(Aufgabe):
Schreiben Sie aus dem Text zum Wohnungsbegriff im Erbschaftsteuerrecht den Abschnitt unverändert ab, der mit „Leitsatz (redaktionell)“ beginnt und bis einschließlich „nur eine Wohnung.“ reicht.

(Textabschnitt):

--------------------------------------------------

Entscheidungsstichwort (Thema)

Wohnungsbegriff i.S. des § 13 Abs. 1 Nr. 4c ErbStG

 

Leitsatz (redaktionell)

Bei der Auslegung des Begriffs „eine Wohnung” ist restriktiv von einem streng numerischen Verständnis des Rechtsbegriffs auszugehen. Die Steuerbefreiung nach § 13 Abs. 1 Nr. 4c ErbStG erfasst nur eine Wohnung.

 

Normenkette

ErbStG § 13 Abs. 1 Nr. 4c

 

Tatbestand

Die Beteiligten streiten darüber, ob der Kläger die Steuerbefreiung gemäß § 13 Abs. 1 Nr. 4c des Erbschaftsteuergesetzes – ErbStG – für eine weitere Wohnung in Anspruch nehmen kann.

Der Kläger ist von Beruf … und …. Er ist Alleinerbe seiner am ….09.2015 verstorbenen Mutter, Frau A (Erblasserin). Der Nachlass setzt sich aus diversen Bankguthaben sowie hälftigen Miteigentumsanteilen an drei Grundstücken zusammen. In dem streitgegenständlichen Mehrfamilienhaus B-Straße … in F (Gesamtwohnfläche 490 qm) hatte die Erblasserin bis zu ihrem Tode zwei Wohnungen für sich und ihren Sohn, den Kläger, inne. Die Wohnung im Erdgeschoss ist 115 qm groß und räumlich nicht mit der Wohnung im Obergeschoss (125 qm) verbunden. Beide Wohnungen sind nur über das gemeinschaftliche Treppenhaus, welches auch von den übrigen Mietern genutzt wird, erreichbar. Der anliegende Garten, welcher ausschließlich von der Familie des Klägers genutzt werden durfte, konnte nur durch die Erdgeschosswohnung betreten werden. Beide Wohnungen wurden von der Erblasserin und dem Kläger gemeinsam genutzt. In der oberen Wohnung befanden sich die Schlafzimmer der Familienmitglieder (auch des Klägers), ein Badezimmer, die Küche und ein Wohnzimmer. Diese Wohnung wurde bereits vor dem Tod des Ehemanns der Erblasserin im Jahr 1995 ausschließlich privat in der oben beschriebenen Art und Weise genutzt. In der Wohnung im Erdgeschoss befanden sich zwei Arbeitszimmer, welche früher vom Kläger und von dessen Vater für dessen Berufsausübung als … genutzt wurden. Nach dem Tod des Vaters blieb dessen Arbeitszimmer unverändert eingerichtet. Zudem befanden sich ein Wohnzimmer, ein Badezimmer und eine Küche in der Erdgeschosswohnung. Wenn Gäste zu Besuch waren, wurden diese ausschließlich in der Erdgeschosswohnung empfangen.

Seit Oktober 2010 hielt sich die Klägerin überwiegend in der oberen Wohnung (1. Obergeschoss) auf.

Nach dem Tod der Erblasserin hielt der Kläger an der räumlichen Aufteilung und Nutzungsweise der beiden Wohnungen unverändert fest.

--------------------------------------------------

(Rohdaten):
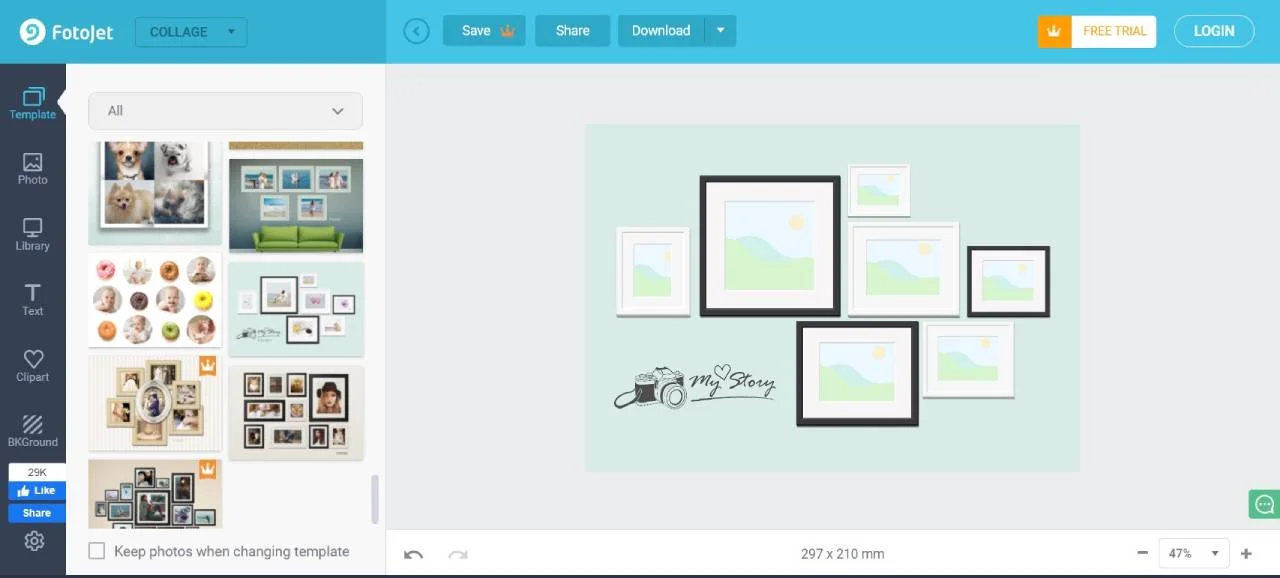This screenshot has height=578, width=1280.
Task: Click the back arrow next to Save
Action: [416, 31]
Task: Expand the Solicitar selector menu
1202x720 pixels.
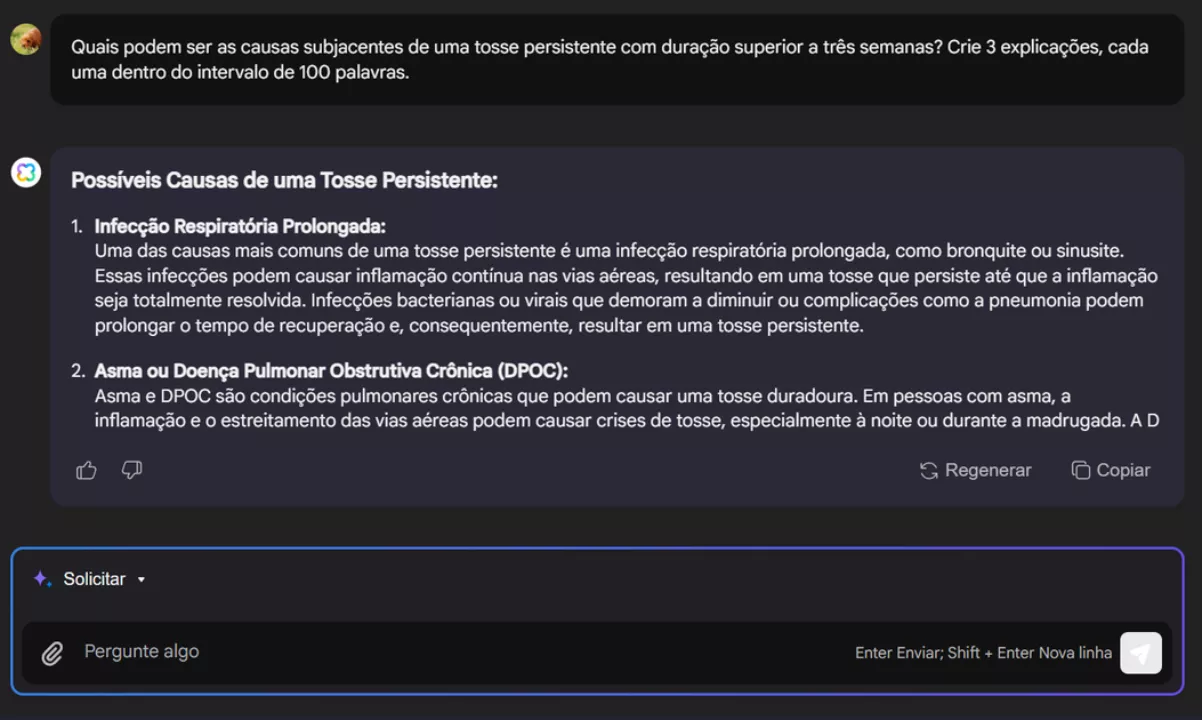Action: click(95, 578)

--------------------------------------------------

(Antwort):
Leitsatz (redaktionell)

Bei der Auslegung des Begriffs „eine Wohnung” ist restriktiv von einem streng numerischen Verständnis des Rechtsbegriffs auszugehen. Die Steuerbefreiung nach § 13 Abs. 1 Nr. 4c ErbStG erfasst nur eine Wohnung.